Many of us have been taught to stand on our own two feet for handling life’s challenges. In twentieth-century America, parents and society taught young people to be self-reliant. And that was supposed to be a good thing.
The need to lean on others for support and nurturing was suggested to represent a sign of weakness.
But what if that overemphasis on independence set most of us to struggle and even be terrified of opportunities for building secure attachment? And even if we wanted to connect… many people in America and around the world, have never experienced, much less practiced healthy partnerships with significant others.
For many young couples, the willingness to engage in connecting events is often driven by hormones and the excitement of exploring common philosophies and activities. But what happens when couples get older and more mature nurturing skills are needed?
Negotiating details of mutual security and sustaining love is a scary proposition when one or both partners lack the mindfulness skills for handling distress. Instead of using challenging events to expand the relationship into a deeper sense of attachment, crises often trigger one or both partners into a state of panic. And then the cycle begins.
And then the destructive cycle of fear and insecurity locks partners into a downward pattern of self-survival. Thus pitting one partner against the other commonly expressed in right/wrong arguments. Instead of teaming up with our partner… people shift into a panic. Under extreme or prolonged stress the theme of “every man for themselves” digs its ugly claws into everyone’s brain.
My hopes are you and your significant partner come out of the quarantine in a connected frame. If brains have become locked in the destructive pattern of doubting the other’s intentions and purposes then they don’t have to stay that way.

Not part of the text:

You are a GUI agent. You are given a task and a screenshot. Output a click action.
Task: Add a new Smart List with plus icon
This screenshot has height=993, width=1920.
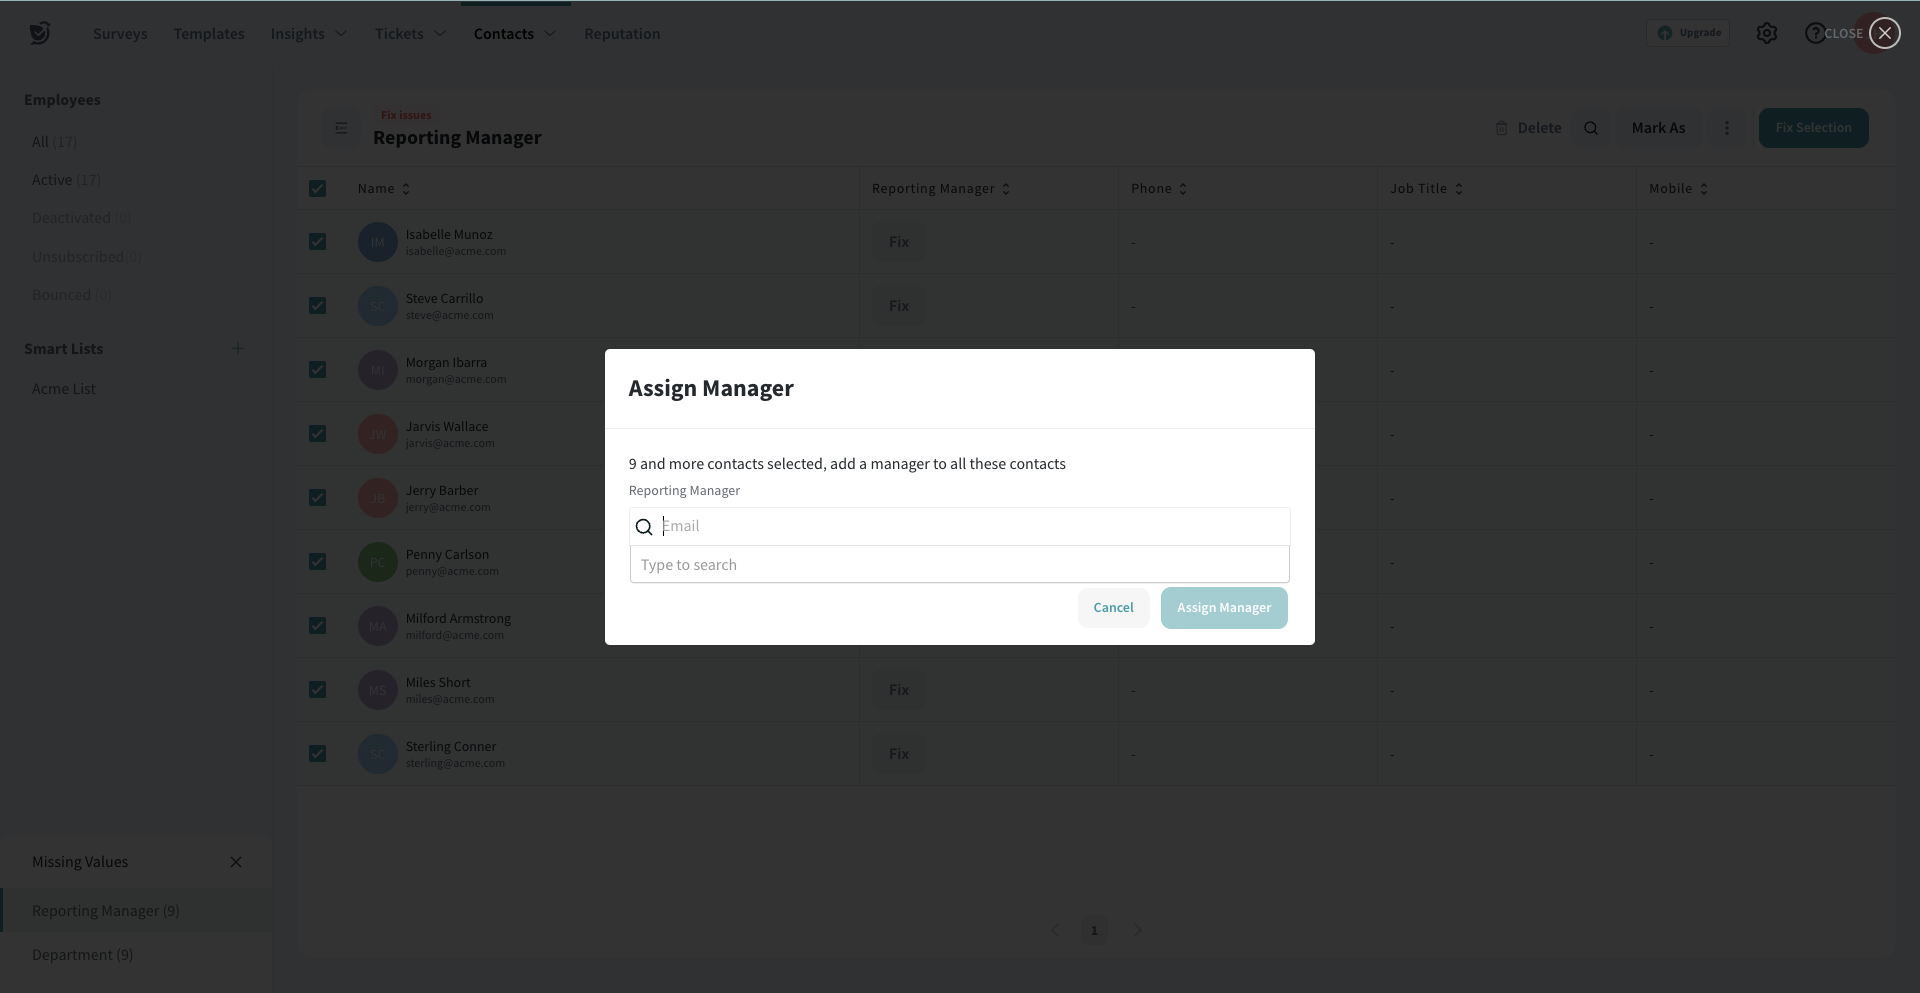click(x=238, y=348)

Reach out to your partner for reconnecting. Slow your own brain down first. Offer re-assurance you are on your partner’s team and you want to find middle-ground. If bad words and gestures were common events during the recent crisis… give your verbal intentions of wanting to make amends.
Be ready to be required to demonstrate consistent behavioral efforts for showing its safe to get close to you. And of course, safety goes both ways for consistency to be reached from all involved.
If all else fails, reach out to me or another relationship-focused therapist for professional assistance in changing directions. Brains can get re-trained and partnerships can learn new skills for achieving the mature love and affection that goes beyond hormones and the excitement of youth.